Well it's a case of whether you value quality sound, and whether you have the money for something worthwhile. A card like the one you linked would be no better than onboard sound, and would still make work for the cpu. So in all fairness, if your mobo supports 5.1, a card like that would be a waste of 9 dollars.

I just witnessed a Buy It Now go for exactly $75 plus $25 postage, you probably won't get any better than that, if that's too much for you, look for something like the Audigy 4 series.


----------



## ADE (Sep 10, 2006)

Does that one work separate from the CPU???


----------



## magicman (Sep 10, 2006)

Yup, it'll take plenty of load from the cpu.


----------



## ADE (Sep 10, 2006)

I was out bid.


----------



## magicman (Sep 10, 2006)

Lol, I wasn't expecting you to have time to bid for that one at all - there's plenty more where that came from, I just posted that item to give you an idea of a price range for a used Audigy 4. Keep looking - the next one down the line is this, only it's new, so will probably fetch more.


----------



## ADE (Sep 10, 2006)

Should I get this one? Since its a 4 series it will take the load off right???
https://usm.channelonline.com/magnumpc/storesite/Products/Specifications/?id=M002981601


----------



## magicman (Sep 10, 2006)

Yes if you want, it's the same card as the ones in the above 2 auctions, and that's a very decent price by the looks of it. I somehow doubt they have 999 in stock, though... 

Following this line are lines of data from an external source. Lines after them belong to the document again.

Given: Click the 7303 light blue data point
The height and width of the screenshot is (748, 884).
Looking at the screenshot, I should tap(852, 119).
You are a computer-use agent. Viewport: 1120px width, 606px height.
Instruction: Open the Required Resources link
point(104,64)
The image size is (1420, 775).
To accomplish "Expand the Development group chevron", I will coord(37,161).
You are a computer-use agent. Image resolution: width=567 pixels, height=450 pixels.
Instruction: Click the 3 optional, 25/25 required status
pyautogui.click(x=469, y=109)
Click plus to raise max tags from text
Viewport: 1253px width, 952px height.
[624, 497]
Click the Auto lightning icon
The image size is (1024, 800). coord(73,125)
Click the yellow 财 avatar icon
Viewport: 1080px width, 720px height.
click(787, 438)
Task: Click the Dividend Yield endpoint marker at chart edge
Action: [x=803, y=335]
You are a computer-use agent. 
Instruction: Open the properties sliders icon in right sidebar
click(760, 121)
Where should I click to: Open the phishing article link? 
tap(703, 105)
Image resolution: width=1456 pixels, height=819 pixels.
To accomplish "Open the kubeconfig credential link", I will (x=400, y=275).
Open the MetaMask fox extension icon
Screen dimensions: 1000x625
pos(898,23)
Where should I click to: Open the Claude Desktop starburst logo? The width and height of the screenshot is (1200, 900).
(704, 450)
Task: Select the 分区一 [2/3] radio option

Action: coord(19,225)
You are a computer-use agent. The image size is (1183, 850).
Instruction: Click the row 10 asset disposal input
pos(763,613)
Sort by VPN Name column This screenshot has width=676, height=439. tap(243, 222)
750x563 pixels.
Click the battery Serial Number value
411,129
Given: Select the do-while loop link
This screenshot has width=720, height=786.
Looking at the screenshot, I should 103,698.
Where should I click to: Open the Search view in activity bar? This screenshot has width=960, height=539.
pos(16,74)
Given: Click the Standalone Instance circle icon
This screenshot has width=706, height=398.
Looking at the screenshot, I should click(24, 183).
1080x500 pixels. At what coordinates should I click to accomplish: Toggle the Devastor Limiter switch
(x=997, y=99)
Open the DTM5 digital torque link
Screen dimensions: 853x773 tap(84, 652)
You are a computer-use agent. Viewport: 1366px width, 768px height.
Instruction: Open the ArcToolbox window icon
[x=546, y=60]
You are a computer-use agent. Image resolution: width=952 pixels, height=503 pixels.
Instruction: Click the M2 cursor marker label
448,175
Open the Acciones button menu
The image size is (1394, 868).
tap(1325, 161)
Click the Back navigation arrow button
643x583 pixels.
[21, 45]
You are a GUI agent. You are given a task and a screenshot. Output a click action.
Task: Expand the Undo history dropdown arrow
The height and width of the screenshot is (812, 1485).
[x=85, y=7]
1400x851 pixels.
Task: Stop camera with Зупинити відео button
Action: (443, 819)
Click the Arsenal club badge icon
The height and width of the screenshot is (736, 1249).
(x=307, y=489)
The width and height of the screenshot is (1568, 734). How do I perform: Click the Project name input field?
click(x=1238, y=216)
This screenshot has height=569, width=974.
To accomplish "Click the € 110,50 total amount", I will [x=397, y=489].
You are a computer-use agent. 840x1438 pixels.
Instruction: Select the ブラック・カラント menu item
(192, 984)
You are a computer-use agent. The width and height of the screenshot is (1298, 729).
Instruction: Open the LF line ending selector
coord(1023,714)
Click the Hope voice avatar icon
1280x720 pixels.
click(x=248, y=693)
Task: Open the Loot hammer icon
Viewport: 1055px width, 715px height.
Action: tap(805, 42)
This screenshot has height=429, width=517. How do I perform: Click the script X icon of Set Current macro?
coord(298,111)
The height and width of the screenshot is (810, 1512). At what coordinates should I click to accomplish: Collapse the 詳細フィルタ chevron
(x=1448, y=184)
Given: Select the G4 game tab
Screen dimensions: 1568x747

This is the chip that takes the load off the cpu:


----------



## ADE (Sep 10, 2006)

sweet. Computer parts at a bargain are like candy to an overweight child.


----------



## ADE (Sep 10, 2006)

Is there any difference between the 4 and the 4 SE?
http://www.axiontech.com/prdt.php?src=FG&item=75244


----------



## ADE (Sep 11, 2006)

I bought the one listed above in the link. That one cost less overall with shipping. It has 100% positive reviews, so that one is just like the other. Both 4 and the 4 SE are the same right?


----------



## Impr3ssiv3 (Sep 11, 2006)

actually the SE one is not as high tech as the other one

the SE only gets up to 96 kHz while the other goes up to 192 kHz

and the Audigy4 is cheaper so id get it


----------



## ADE (Sep 11, 2006)

S**t. So I got the wrong one. So I wont get as good sound quality huh? I was hoping you'd reply sooner, but I thought they'd be the same. Curse my impatient ways. Is it worth calling off the buy and getting the non SE. And why the heck would they call it special edition if its less special than the original???? AAAHHHH!!! I should have waited for you reply!


----------



## ADE (Sep 11, 2006)

Specifications: Audigy 4 Processor: Advanced hardware accelerated digital effects processing. Patented 8-point interpolation that reduces distortion to inaudible levels. 64-voice hardware wavetable synthesizer. Professional quality digital mixing and equalization. High Definition Audio Quality for Playback and Recording: 64 audio channel playback with independent sample rates. 24-bit Digital-to-Analog conversion during playback with sampling rates of 8, 11.025, 16, 22.05, 24, 32, 44.1, 48 and 96kHz in 7.1 mode and up to 192kHz in stereo mode.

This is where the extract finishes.